■ **Short exercise A**: In the watermelon model code, which two functions are imported from preprocess?
■ **Short exercise B**: Pick up the watermelon model code right after its last line and keep writing it.

■ **Text extract**:
----

Spaces:

Xalphinions
/

watermelon2

Sleeping

File size: 10,832 Bytes

import os
import torch
import torchaudio
import torchvision
import numpy as np
import json
from torch.utils.data import Dataset, DataLoader
import sys
from tqdm import tqdm

# Add parent directory to path to import the preprocess functions
sys.path.append(os.path.dirname(os.path.dirname(os.path.abspath(__file__))))
from preprocess import process_audio_data, process_image_data

# Import the WatermelonDataset and WatermelonModelModular from the evaluate_backbones.py file
from evaluate_backbones import WatermelonDataset, WatermelonModelModular, IMAGE_BACKBONES, AUDIO_BACKBONES

# Print library versions
print(f"\033[92mINFO\033[0m: PyTorch version: {torch.__version__}")
print(f"\033[92mINFO\033[0m: Torchaudio version: {torchaudio.__version__}")
print(f"\033[92mINFO\033[0m: Torchvision version: {torchvision.__version__}")

----

■ **Record extracts**:
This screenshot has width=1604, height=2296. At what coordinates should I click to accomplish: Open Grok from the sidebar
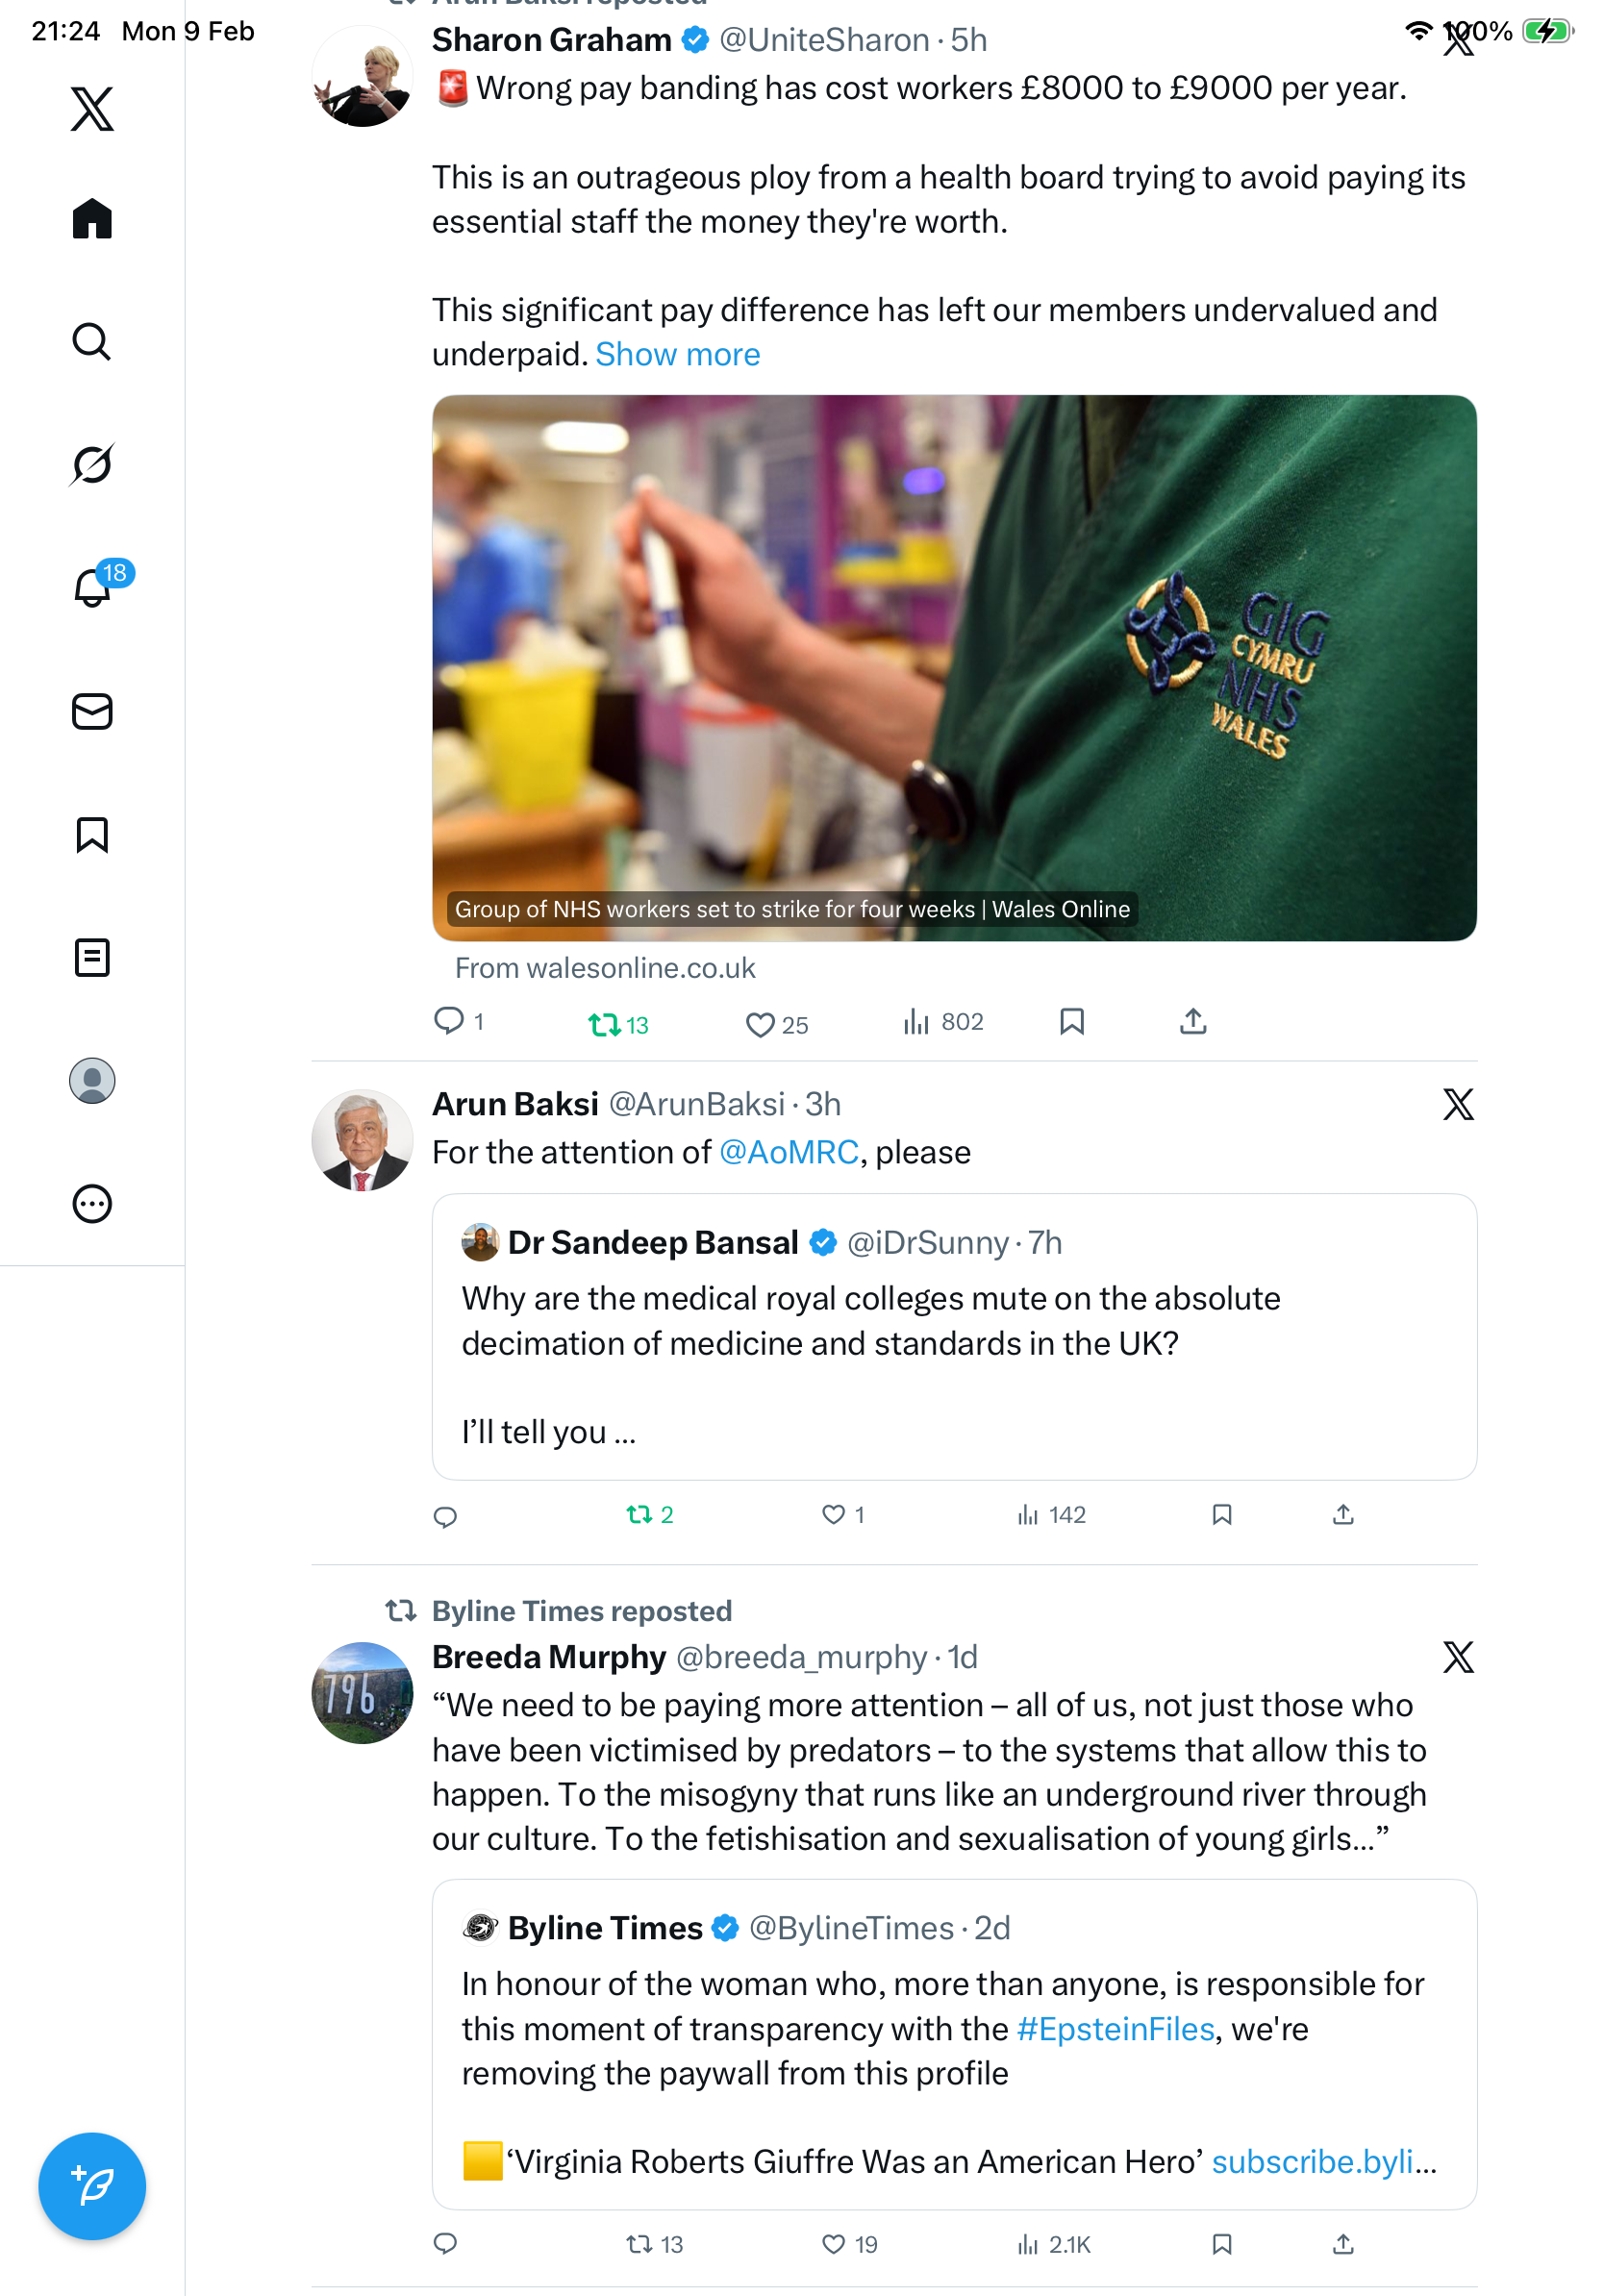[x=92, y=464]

----

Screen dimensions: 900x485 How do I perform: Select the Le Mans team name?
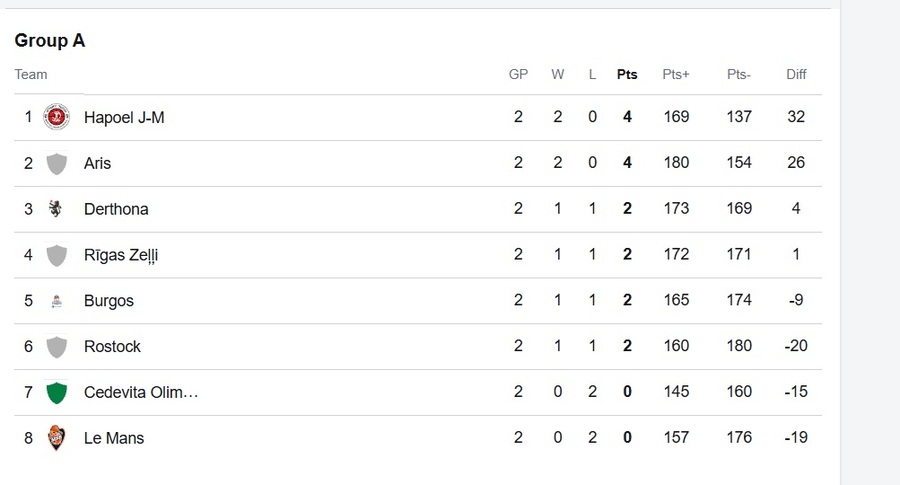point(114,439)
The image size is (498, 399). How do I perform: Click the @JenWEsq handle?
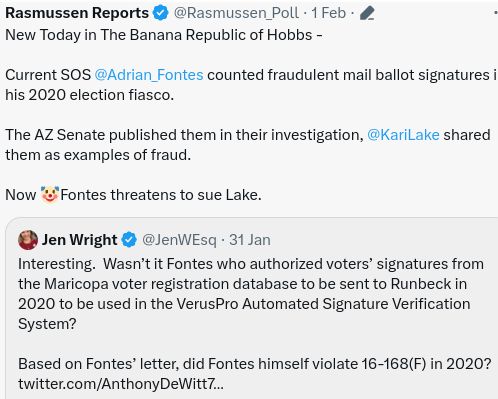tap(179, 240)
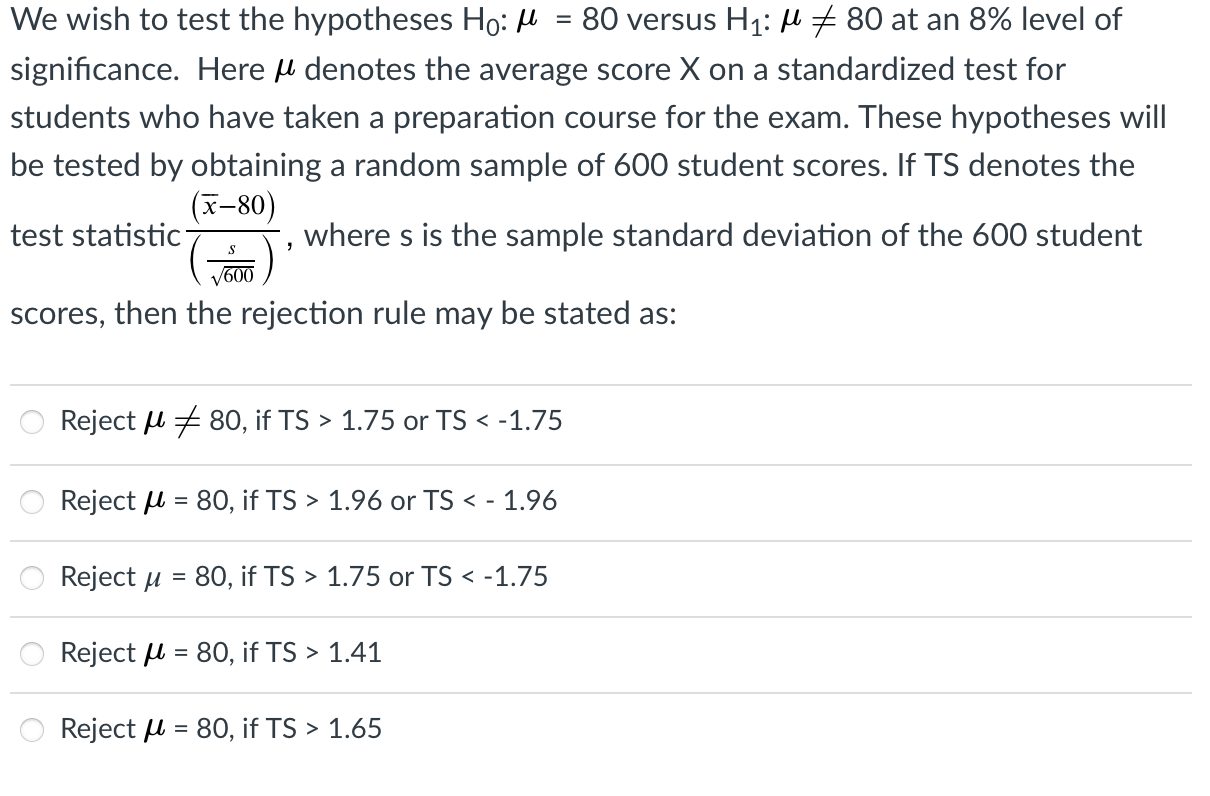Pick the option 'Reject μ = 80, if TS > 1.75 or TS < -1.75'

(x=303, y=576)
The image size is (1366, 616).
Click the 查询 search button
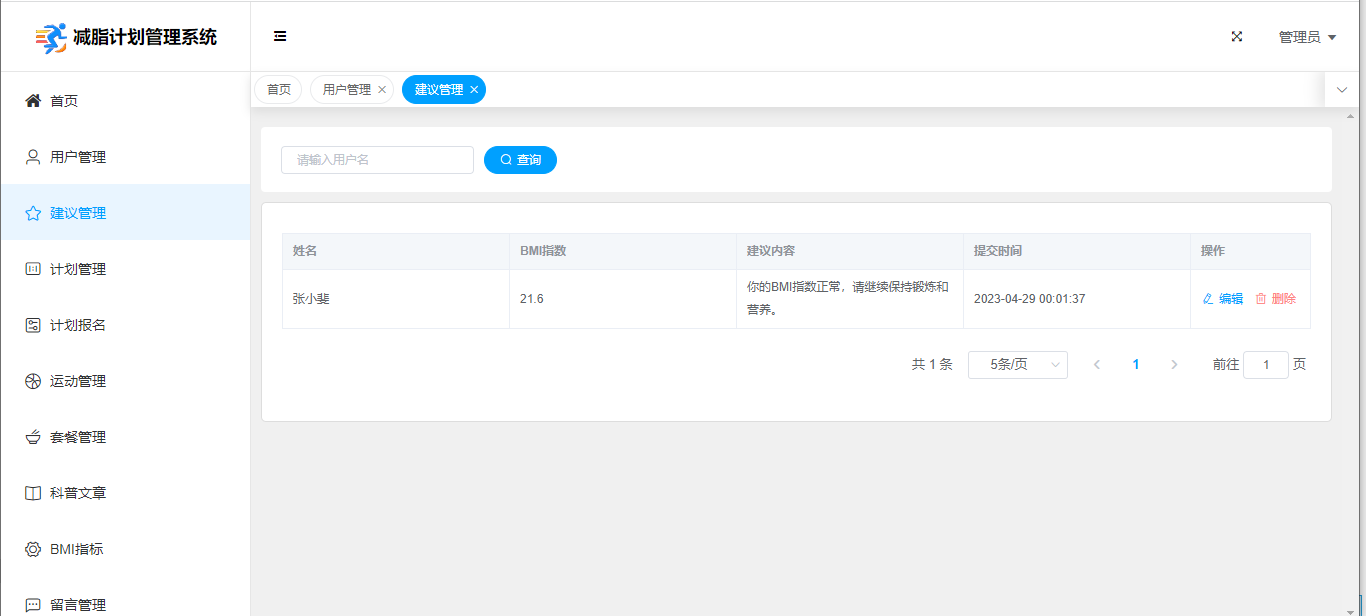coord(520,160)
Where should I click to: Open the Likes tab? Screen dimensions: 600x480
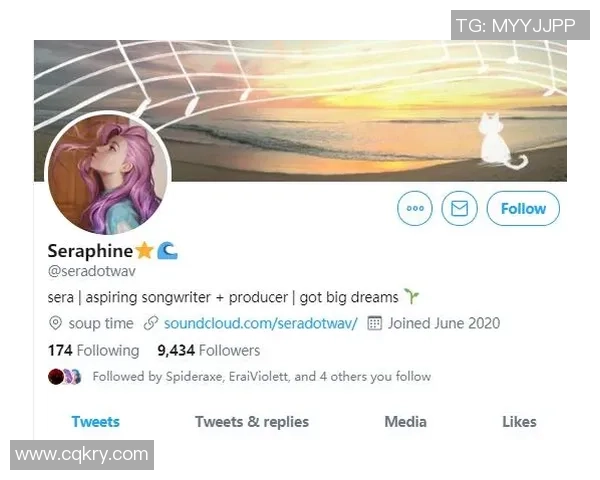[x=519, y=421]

----

■ **Right answer A**: process_audio_data and process_image_data

■ **Right answer B**:
# Device selection
device = torch.device(
    "cuda" if torch.cuda.is_available() 
    else "mps" if torch.backends.mps.is_available() 
    else "cpu"
)
print(f"\033[92mINFO\033[0m: Using device: {device}")

# Define the top-performing models based on the previous evaluation
TOP_MODELS = [
    {"image_backbone": "efficientnet_b3", "audio_backbone": "transformer"},
    {"image_backbone": "efficientnet_b0", "audio_backbone": "transformer"},
    {"image_backbone": "resnet50", "audio_backbone": "transformer"}
]

# Define class for the MoE model
class WatermelonMoEModel(torch.nn.Module):
    def __init__(self, model_configs, model_dir="models", weights=None):
        """
        Mixture of Experts model that combines multiple backbone models.
        
        Args:
            model_configs: List of dictionaries with 'image_backbone' and 'audio_backbone' keys
            model_dir: Directory where model checkpoints are stored
            weights: Optional list of weights for each model (None for equal weighting)
        """
        super(WatermelonMoEModel, self).__init__()
        self.models = []
        self.model_configs = model_configs
        
        # Load each model
        for config in model_configs:
            img_backbone = config["image_backbone"]
            audio_backbone = config["audio_backbone"]
            
            # Initialize model
            model = WatermelonModelModular(img_backbone, audio_backbone)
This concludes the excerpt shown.